Removing Unsafe Characters

Praethen has asked for the wisdom of the Perl Monks concerning the following question:

I'll do my best to get this right though I warn this is not an Intrepid approved post.

I have 40,000 mostly HTML files that are generally displayed through a perl script (usually one at a time). Many of these files seem to contain, what looks like, nasty unicode characters that browsers tend to render as boxes, question marks or their flavor for "I can't print this character" of the week.

I'm trying to scrub out these nasty unicode characters, I'm using (with success) $input =~ s/[^\x00-\x7F^\xA1-\xFF]/\ /g;

This seems to work fairly well but it means I lose characters in \xA0 - \xFF range -- which is unfortunate because I'd rather convert those to their HTML equivalent. (So its resumé instead of resum )

I came up with two techniques for this that I *thought* would work but I cannot find an acceptable syntax.

1. Search for the high-range codes where there are HTML equivalents (\xA0-\xFF), decode into decimal and place appropriate HTML pre- and suffix (i.e. \xE9 becomes é) $input =~ s/([\xA0-\xFF])/&#ord($1);/gie;

That will fail, because it's trying to evaluate &# and it can't. That's my problem... and maybe it's a very novice issue but don't know how to get the &# prefix and the ; suffix in there, I've tried a dozen methods but all of them are wrong.

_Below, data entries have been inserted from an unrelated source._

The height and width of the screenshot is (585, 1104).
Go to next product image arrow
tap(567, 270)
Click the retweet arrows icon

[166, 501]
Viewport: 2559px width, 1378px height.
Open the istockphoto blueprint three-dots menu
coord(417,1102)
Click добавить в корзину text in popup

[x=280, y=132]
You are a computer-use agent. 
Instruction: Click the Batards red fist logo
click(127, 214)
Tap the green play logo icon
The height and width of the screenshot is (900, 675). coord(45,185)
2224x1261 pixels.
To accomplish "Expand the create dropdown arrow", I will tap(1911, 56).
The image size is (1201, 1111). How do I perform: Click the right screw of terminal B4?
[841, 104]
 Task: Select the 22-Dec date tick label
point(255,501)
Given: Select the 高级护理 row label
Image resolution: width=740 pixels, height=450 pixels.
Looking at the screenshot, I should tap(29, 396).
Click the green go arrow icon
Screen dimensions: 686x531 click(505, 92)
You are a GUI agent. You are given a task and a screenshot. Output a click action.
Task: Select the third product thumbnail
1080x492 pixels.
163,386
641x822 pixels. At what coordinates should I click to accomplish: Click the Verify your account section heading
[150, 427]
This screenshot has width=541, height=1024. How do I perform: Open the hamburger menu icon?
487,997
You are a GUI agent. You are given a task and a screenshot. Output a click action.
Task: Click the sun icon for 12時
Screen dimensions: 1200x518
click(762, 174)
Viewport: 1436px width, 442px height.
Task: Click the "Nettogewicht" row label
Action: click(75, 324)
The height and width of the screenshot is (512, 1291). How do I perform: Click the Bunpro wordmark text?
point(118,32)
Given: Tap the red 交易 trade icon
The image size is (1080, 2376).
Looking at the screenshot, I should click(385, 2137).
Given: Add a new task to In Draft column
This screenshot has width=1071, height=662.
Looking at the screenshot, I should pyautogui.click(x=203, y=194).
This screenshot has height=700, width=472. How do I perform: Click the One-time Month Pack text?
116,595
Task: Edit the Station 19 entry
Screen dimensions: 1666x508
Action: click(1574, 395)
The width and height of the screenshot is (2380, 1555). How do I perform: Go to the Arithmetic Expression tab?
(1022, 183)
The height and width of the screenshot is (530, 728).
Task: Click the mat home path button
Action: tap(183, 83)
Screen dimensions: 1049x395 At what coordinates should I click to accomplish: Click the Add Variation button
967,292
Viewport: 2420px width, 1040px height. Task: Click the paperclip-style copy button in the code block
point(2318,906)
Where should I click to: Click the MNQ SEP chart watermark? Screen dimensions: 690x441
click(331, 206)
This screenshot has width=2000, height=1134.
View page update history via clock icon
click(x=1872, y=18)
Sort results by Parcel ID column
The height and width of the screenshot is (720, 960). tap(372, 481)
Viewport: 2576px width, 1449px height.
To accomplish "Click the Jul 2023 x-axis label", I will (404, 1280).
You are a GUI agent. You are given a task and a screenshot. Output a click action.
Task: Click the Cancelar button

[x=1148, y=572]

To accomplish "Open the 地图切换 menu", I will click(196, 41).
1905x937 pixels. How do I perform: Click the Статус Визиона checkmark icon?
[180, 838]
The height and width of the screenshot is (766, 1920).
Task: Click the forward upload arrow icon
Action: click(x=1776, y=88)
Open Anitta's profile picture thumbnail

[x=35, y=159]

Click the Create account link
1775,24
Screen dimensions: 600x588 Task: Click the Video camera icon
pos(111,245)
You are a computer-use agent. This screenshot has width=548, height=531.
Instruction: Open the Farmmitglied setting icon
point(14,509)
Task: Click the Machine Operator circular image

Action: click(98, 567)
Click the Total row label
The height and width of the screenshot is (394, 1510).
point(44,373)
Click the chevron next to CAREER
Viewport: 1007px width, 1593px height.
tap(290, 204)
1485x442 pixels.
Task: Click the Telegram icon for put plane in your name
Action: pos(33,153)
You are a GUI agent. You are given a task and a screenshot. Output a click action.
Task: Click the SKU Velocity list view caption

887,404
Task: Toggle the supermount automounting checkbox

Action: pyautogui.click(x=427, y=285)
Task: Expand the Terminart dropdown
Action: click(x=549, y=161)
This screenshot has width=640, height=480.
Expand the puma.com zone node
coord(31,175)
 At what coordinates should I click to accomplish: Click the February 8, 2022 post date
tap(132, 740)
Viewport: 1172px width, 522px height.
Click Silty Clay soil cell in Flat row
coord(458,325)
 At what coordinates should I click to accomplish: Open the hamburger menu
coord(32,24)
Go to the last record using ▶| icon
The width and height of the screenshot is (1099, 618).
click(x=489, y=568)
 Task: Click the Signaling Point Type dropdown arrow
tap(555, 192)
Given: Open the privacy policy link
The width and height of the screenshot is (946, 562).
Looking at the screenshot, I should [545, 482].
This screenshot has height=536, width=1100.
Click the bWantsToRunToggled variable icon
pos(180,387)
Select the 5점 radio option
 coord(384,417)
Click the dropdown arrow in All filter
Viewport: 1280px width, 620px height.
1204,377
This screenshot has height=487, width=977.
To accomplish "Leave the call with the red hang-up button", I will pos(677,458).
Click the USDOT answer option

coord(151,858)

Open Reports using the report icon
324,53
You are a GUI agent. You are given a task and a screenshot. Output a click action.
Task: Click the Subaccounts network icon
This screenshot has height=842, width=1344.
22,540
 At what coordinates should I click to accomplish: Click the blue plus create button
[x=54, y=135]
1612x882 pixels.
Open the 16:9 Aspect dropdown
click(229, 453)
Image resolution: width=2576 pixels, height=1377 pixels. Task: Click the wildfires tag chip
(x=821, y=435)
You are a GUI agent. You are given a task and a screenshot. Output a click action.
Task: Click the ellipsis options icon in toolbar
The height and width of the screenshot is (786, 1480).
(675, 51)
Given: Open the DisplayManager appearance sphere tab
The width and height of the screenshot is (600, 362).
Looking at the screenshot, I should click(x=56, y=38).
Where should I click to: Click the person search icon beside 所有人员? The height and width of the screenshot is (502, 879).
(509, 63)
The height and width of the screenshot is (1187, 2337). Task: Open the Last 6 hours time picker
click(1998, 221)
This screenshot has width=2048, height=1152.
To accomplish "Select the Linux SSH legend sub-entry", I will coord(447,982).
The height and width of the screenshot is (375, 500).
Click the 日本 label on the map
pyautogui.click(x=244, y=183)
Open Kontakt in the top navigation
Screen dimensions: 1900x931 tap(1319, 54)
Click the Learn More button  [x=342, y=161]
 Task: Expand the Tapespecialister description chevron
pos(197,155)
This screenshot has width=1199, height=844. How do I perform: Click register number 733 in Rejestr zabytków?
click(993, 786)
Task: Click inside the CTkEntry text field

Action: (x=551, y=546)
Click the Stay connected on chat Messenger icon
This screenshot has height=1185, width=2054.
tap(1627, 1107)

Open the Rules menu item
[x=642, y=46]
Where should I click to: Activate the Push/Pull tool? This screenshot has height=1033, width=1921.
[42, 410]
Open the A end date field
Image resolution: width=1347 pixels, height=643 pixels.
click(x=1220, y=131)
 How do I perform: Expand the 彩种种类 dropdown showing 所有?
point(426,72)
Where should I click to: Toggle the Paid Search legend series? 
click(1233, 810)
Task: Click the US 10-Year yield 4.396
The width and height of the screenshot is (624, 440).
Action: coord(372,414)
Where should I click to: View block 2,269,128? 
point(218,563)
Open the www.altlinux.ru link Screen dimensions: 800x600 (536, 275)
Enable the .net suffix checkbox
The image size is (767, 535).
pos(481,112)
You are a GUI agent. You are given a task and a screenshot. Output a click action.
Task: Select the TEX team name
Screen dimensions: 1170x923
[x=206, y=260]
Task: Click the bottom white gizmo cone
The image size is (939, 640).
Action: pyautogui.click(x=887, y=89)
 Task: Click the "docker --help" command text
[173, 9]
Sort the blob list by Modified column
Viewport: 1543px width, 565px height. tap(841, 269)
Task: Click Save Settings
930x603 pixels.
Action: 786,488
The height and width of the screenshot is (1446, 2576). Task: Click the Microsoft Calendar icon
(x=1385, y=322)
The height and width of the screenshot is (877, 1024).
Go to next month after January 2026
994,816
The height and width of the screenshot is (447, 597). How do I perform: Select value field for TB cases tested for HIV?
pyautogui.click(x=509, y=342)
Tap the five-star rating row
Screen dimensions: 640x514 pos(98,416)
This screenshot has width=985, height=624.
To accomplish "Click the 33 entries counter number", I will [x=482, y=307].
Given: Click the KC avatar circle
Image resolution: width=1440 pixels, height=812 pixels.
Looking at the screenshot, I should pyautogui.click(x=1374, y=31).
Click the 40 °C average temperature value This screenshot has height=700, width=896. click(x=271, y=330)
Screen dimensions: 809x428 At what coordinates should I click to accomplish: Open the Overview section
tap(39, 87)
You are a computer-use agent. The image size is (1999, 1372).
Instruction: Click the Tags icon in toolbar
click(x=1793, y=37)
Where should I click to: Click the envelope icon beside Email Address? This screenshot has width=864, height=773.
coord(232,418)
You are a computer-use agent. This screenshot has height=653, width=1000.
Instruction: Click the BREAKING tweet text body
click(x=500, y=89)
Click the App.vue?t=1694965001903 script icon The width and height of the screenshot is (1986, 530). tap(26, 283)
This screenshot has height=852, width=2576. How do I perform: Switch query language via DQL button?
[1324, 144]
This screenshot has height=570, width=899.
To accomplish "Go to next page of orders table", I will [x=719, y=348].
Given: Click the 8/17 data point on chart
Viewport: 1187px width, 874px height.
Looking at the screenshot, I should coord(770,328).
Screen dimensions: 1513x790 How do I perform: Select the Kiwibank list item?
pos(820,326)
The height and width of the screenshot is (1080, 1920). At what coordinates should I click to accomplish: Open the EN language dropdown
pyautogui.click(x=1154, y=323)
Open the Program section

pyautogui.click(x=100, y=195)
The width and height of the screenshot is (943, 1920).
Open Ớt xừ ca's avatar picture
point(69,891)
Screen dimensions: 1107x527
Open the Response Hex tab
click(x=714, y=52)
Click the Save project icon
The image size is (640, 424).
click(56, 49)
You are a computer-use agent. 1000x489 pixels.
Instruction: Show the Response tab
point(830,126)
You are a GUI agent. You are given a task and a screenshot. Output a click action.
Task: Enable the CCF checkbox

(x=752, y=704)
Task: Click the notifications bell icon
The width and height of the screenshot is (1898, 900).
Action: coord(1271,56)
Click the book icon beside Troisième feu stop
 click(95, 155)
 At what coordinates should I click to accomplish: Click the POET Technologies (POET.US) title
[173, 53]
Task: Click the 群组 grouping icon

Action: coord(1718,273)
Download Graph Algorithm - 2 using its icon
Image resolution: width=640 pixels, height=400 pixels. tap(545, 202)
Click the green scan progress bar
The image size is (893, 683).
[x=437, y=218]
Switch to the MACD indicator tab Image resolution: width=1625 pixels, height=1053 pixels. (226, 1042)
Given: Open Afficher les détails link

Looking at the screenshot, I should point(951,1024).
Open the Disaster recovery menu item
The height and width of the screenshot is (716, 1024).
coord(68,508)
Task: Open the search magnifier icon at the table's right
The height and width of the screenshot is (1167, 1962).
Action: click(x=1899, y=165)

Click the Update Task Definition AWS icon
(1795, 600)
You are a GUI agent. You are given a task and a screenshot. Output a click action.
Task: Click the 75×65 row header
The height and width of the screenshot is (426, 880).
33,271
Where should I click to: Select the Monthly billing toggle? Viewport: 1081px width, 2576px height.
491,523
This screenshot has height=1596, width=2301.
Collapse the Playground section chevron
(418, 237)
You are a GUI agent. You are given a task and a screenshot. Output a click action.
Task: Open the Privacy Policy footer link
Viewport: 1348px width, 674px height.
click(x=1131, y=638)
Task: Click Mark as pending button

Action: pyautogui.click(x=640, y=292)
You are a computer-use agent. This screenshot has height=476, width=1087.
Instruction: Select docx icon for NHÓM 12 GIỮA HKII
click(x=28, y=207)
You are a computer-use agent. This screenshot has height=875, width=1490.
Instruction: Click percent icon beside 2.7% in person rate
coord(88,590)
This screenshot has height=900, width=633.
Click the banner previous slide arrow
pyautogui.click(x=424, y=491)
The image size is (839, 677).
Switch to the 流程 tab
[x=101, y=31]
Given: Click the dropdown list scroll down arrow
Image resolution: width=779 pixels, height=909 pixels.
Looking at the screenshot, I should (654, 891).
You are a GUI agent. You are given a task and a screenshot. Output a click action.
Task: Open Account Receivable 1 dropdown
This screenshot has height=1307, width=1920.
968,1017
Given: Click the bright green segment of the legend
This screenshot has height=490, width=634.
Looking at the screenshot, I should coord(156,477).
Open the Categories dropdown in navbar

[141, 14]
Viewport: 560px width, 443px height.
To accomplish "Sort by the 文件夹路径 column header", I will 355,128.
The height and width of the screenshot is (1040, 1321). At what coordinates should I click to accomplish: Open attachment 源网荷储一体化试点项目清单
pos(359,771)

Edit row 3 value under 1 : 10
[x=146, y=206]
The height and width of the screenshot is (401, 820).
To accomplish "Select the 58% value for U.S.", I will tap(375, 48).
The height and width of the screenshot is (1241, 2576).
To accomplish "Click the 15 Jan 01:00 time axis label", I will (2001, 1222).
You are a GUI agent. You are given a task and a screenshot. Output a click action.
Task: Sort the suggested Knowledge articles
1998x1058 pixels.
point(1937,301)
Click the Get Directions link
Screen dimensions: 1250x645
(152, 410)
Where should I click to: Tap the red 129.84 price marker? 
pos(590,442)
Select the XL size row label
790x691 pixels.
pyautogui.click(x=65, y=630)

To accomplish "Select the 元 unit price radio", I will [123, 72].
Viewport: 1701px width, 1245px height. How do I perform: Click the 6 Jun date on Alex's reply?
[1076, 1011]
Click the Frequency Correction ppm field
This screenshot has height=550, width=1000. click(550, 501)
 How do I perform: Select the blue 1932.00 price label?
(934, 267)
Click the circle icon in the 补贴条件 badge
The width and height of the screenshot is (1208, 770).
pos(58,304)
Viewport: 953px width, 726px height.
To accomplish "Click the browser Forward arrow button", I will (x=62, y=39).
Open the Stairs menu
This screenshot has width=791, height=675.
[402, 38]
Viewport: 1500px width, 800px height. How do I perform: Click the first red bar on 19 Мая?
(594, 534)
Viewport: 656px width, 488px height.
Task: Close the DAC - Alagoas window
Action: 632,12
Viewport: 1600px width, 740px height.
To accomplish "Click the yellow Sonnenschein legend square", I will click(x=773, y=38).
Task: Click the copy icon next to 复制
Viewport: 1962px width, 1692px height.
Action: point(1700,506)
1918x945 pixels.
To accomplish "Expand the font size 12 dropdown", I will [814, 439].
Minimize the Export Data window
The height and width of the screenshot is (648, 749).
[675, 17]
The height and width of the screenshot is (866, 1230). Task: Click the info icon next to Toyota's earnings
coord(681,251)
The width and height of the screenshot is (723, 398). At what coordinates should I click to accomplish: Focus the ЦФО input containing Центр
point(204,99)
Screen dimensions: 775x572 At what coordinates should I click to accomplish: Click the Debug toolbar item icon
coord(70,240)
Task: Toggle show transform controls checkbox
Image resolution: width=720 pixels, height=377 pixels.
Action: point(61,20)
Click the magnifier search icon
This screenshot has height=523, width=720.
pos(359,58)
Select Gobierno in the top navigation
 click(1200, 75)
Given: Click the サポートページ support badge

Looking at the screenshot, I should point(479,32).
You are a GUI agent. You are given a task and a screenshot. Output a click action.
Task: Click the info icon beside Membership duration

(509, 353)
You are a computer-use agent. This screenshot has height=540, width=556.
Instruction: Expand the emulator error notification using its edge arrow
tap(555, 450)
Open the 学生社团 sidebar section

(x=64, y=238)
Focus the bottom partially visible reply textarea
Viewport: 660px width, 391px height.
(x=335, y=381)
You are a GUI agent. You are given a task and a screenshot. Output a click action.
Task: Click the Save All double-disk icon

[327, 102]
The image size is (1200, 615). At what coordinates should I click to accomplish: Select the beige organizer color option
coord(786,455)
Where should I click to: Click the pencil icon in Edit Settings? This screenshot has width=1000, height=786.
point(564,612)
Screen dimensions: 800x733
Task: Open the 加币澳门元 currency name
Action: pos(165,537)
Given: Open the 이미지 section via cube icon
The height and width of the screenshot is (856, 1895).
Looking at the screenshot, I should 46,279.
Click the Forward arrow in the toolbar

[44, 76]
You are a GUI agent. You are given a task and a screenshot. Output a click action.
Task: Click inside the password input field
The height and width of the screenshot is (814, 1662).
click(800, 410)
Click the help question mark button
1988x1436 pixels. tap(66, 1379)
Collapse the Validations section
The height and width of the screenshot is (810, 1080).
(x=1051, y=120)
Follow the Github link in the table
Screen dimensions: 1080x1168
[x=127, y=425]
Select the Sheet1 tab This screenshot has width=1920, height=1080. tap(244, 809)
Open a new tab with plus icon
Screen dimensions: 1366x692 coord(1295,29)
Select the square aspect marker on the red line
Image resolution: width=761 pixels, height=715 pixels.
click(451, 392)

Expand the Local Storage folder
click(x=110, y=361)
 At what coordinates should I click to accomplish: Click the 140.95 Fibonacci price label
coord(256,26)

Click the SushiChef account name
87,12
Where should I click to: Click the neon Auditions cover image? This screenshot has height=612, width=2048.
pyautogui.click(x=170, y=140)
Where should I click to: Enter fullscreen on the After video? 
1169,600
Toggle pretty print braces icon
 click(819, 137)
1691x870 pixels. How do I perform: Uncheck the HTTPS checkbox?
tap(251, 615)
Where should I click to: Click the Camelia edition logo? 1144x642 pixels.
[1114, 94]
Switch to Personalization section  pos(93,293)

2. bobf kindly put me onto http://search.cpan.org/~gaas/HTML-Parser-3.60/lib/HTML/Entities.pm -- I tried using encode_entities($input, "\xA0-\xFF"); (I tried the decimal equivalent as well) but no love. If I simply use encode_entities it likes to eat the < and > tags (obviously) and that's bad for all the HTML.

Option 2 seems like a more reasonable solution than my hack but I don't know how to modify it for my purposes. Sorry for the long post but in prepping this I didn't want to be guilty of the XY problem. Have a good eve.

Thanks.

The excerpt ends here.